The limits of the free market and health care

I got a lot of email about yesterday’s post on Tricor. Many of them defended the actions of Abbott Labs. I think this one captures the flavor of them:

What you don’t understand is that this is how the free market works. Abbot Laboratories is doing just what a company is supposed to do. They’re making money for their shareholders. They didn’t break any laws. They didn’t do anything wrong. They’re making money to compensate for the high cost of research into new drugs like Tricor.

Well, first of all, I think the fact that they settled lawsuits for $300 million means they might have done something wrong. But that’s not what I want to focus on.

Second of all, Abbot didn’t do the research into Tricor. They licensed it from another company. So I don’t know what we need to compensate them for. But that’s not what I want to focus on either.

I want to focus on the free market argument. See, I’ll concede that this is how the free market works. But if I do, can those of you who wrote me concede that therefore maybe the free market isn’t the answer to “how do we reduce health care spending”?

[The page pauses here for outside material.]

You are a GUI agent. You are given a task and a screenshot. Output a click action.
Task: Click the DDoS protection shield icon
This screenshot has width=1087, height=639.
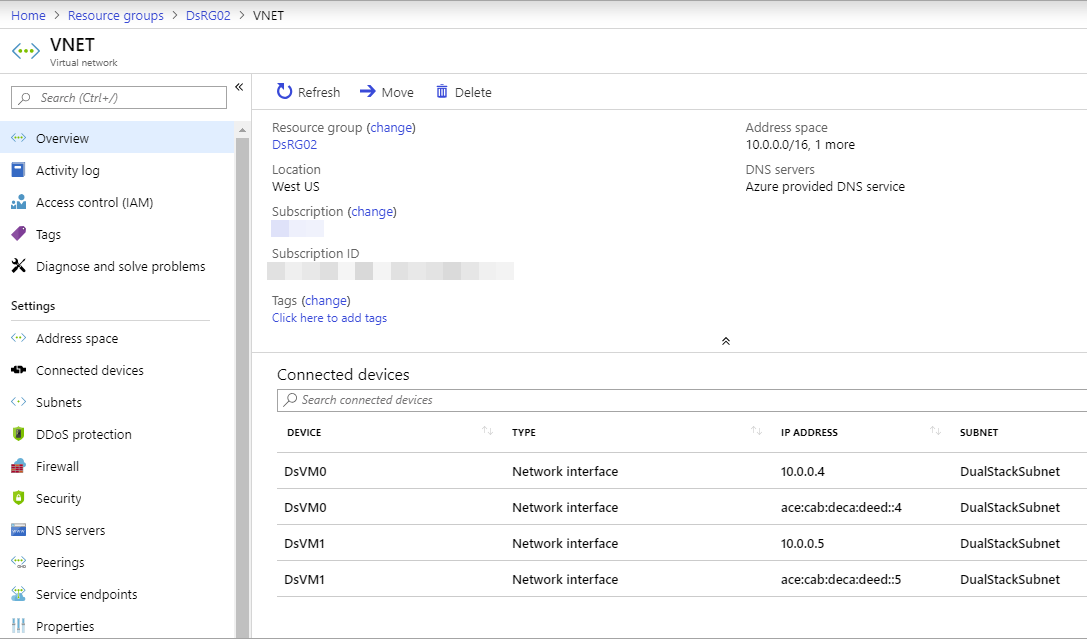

Cause I agree that this is how companies act. I really do. But by maximizing their profits, Abbott Labs is costing the US an extra $700 million each year.

The FDA could change any number of policies, though, to make this better. They could make new regulations to eliminate the “moral hazard” of the 30-month grace period when a patent infringement suit is filed. The FDA could decide not to allow drug makers to continue to use the same name for simple reformulations of a drug, making it harder to get everyone to make the switch. These would both result in reducud health care spending. But that’s “interfering” with the free market.

We could also allow pharmacists to switch people to “bioequivalent” doses of generics even if they’re not exactly the same dose. But that’s “interfering” with the free market.

We would start using carrots and sticks to get physicians to stop prescribing the expensive name brand drugs when the generics are pretty much exactly the same. But that’s “interfering” with the free market.

You can support the free market here; that’s fine. But can you then acknowledge that “unleashing the free market” isn’t always the answer to reducing health care spending?

UPDATE: I should have put “free market” in air quotes every time I used it. YES, I know this isn’t a real free market. Health care will never be. But people in the political world use “free market” to mean “not government” and making any change that goes against your interest is portrayed as “interfering”. I should have been clearer. My bad.